If you love steak tacos, this recipe is sure to please. It's a wonderful go-to recipe for weeknight grilling on taco night or any casual get-together. You will want to think ahead, though, as you will need a few hours to marinate the meat.

Tri-tip steak is a flavorful cut from the bottom of the sirloin. It tends to be lower in fat and benefits from a good marinade to keep it from drying out during grilling. You also need to be sure not to overcook tri-tip. Medium rare to medium is best or you can end up with chewy, dried-out meat. It's good to use a meat thermometer as tri-tip can look less done than it is if you are just eye-balling it.
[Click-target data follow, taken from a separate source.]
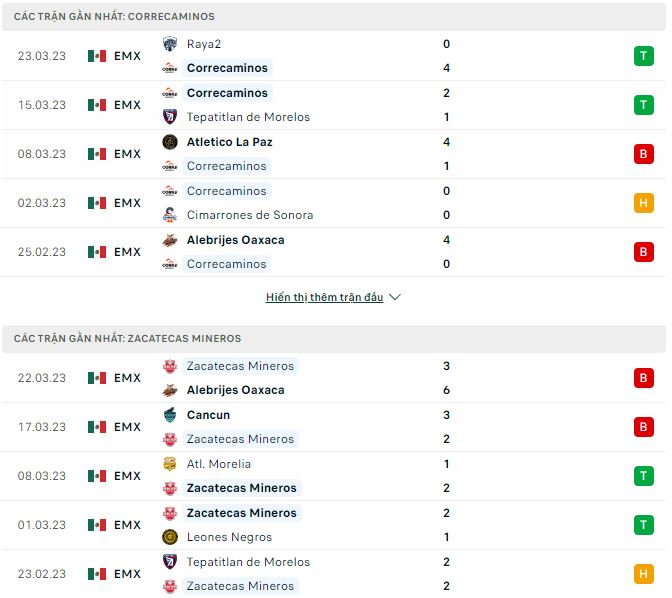This screenshot has width=672, height=598.
Task: Open the 'Hiển thị thêm trận đấu' link
Action: click(324, 297)
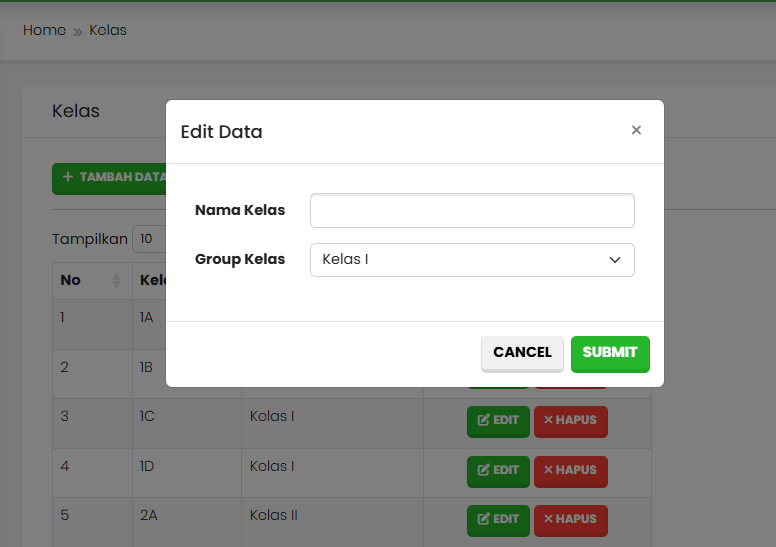The image size is (776, 547).
Task: Go to Home via breadcrumb
Action: pyautogui.click(x=44, y=30)

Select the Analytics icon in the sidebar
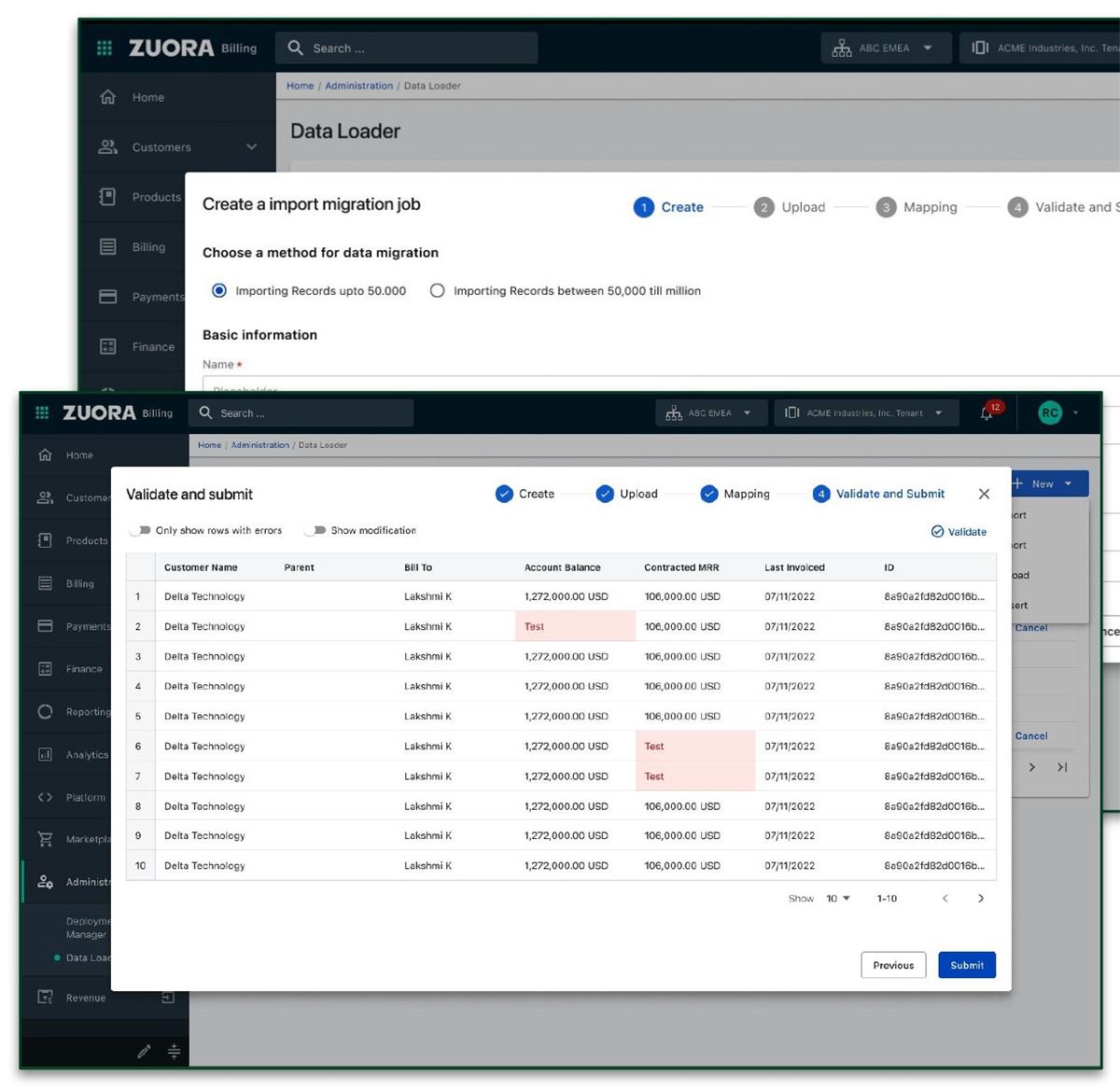(46, 754)
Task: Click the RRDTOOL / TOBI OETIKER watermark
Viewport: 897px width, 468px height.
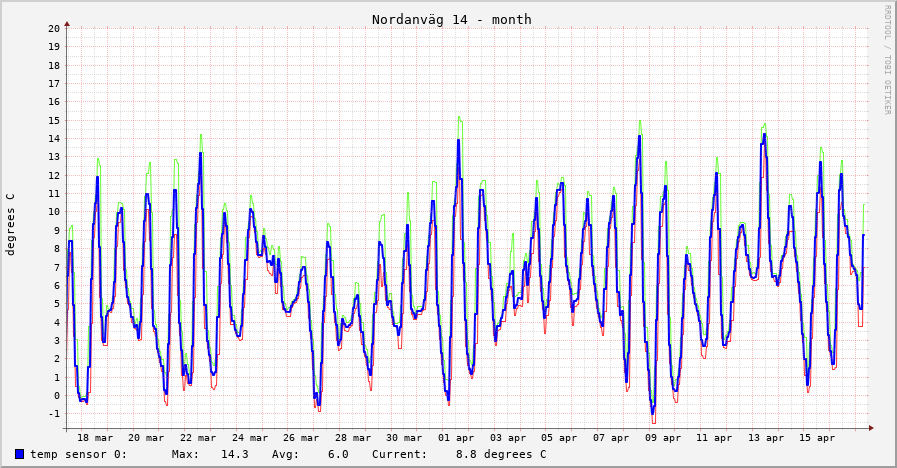Action: [x=886, y=60]
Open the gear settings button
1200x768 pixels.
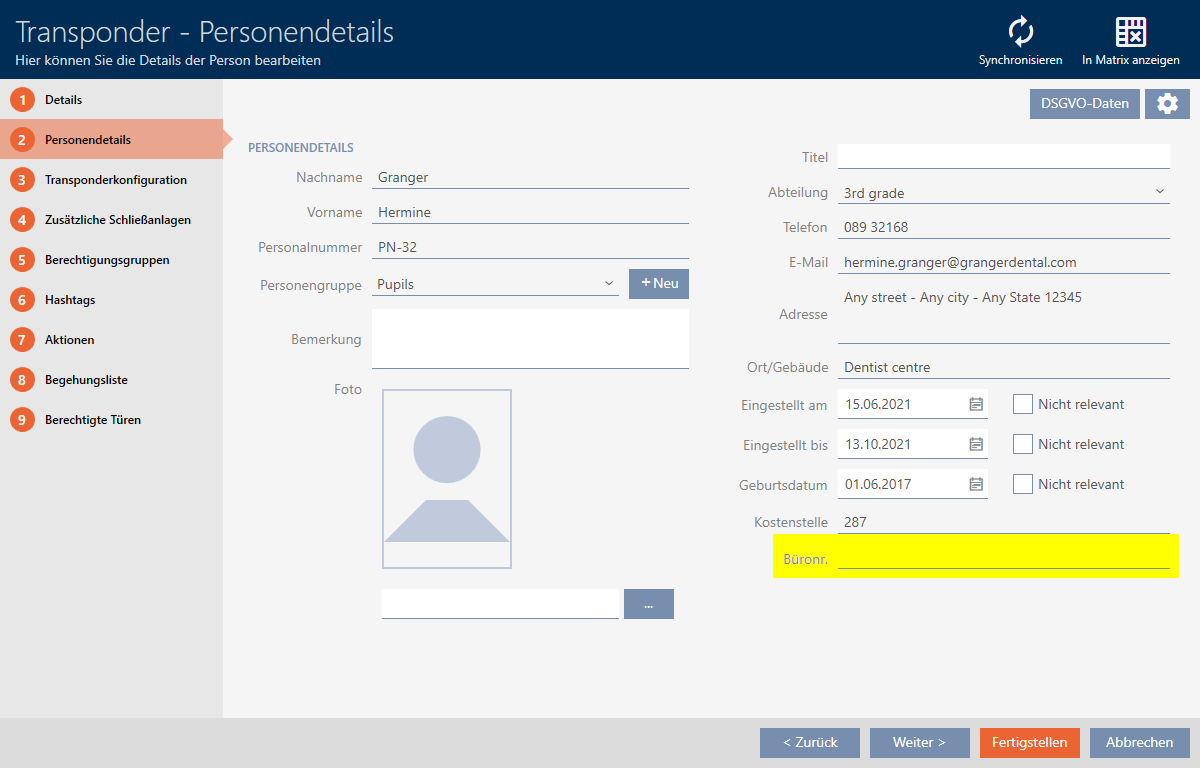1167,104
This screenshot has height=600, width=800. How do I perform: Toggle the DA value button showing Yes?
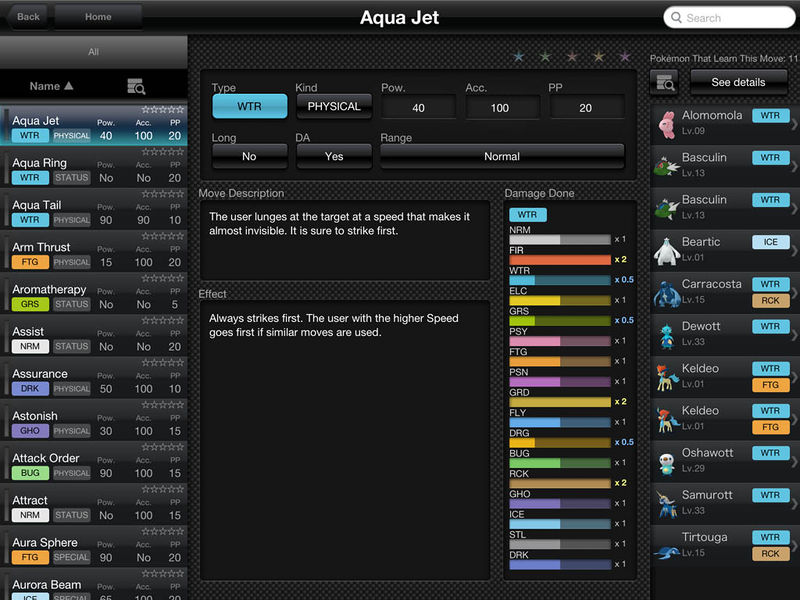pos(334,156)
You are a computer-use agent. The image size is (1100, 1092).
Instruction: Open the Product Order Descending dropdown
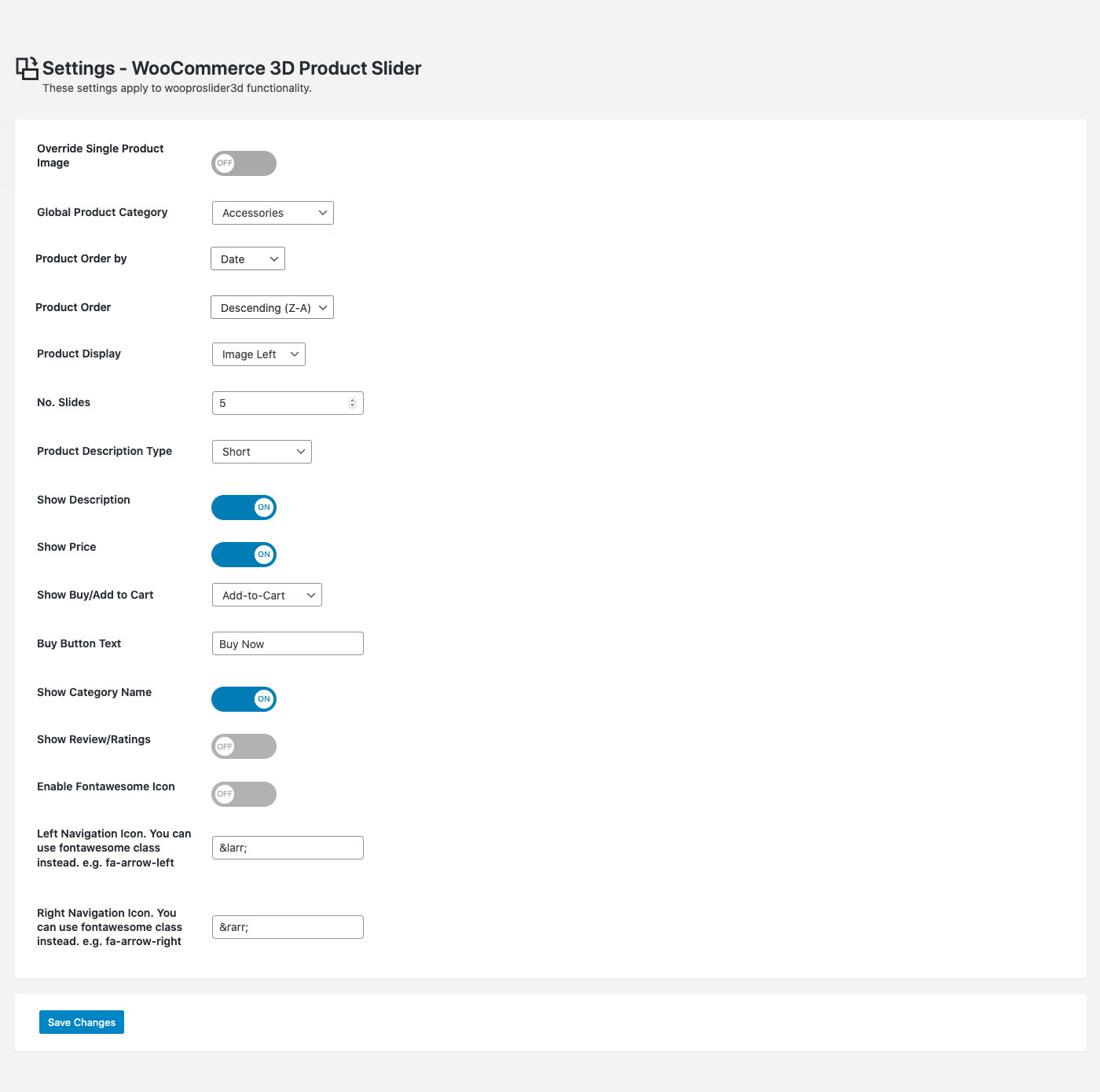[272, 308]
You can serve your tacos with a nice helping of refried beans and rice for a hearty meal. Other suggestions for side dishes include a green garden salad, Mexican-style slaw, corn salad, gazpacho soup, or grilled corn.


  • For Tacos:
  • 1 1/2 pound tri-tip steak (roast, cut in half lengthwise)
  • 10 to 12 corn tortillas
  • 1 1/2 cups guacamole
  • 1 cup pico de gallo
  • Optional: 1/4 cup cilantro (finely chopped)
  • For Marinade:
  • 1/4 cup olive oil
  • 4 tablespoons lime juice
  • 2 teaspoons cumin
  • 2 teaspoons Worcestershire sauce
  • 2 teaspoons onion powder
  • 2 teaspoons chili powder
  • 2 teaspoons paprika
  • 1 teaspoon oregano (dried)
  • 1/2 teaspoon garlic powder
  • 2 teaspoons salt
  • 1 teaspoon black pepper

Steps to Make It

  1. Place the tri-tip pieces into a resealable plastic bag. Combine the marinade ingredients and pour it over the meat. Massage the marinade into the meat. Seal the bag and place it into the refrigerator for 4 to 8 hours.

  2. Preheat the grill for medium-high meat. Remove the meat from the bag and place it onto the grill. Discard the marinade as it is not safe to reuse it.

  3. Cook the tri-tip for 20 minutes, turning occasionally.

  4. During the last half of cooking, wrap the tortillas in aluminum foil and add them to the grill. Turn them over a few times while tri-tip is finishing up. Once the beef has reached your desired doneness, remove it and the tortillas from the grill. Allow the meat to rest for 5 minutes before carving.

  5. After resting, remove the roast pieces to a cutting board. Thinly slice the steak on the bias (against the grain) for the most tenderness.

  6. To assemble the tacos, simply add a few slices of grilled tri-tip to a tortilla. Top each taco with guacamole, pico de gallo, and a sprinkle of cilantro. Fold the tortillas and enjoy. Serve with your favorite sides.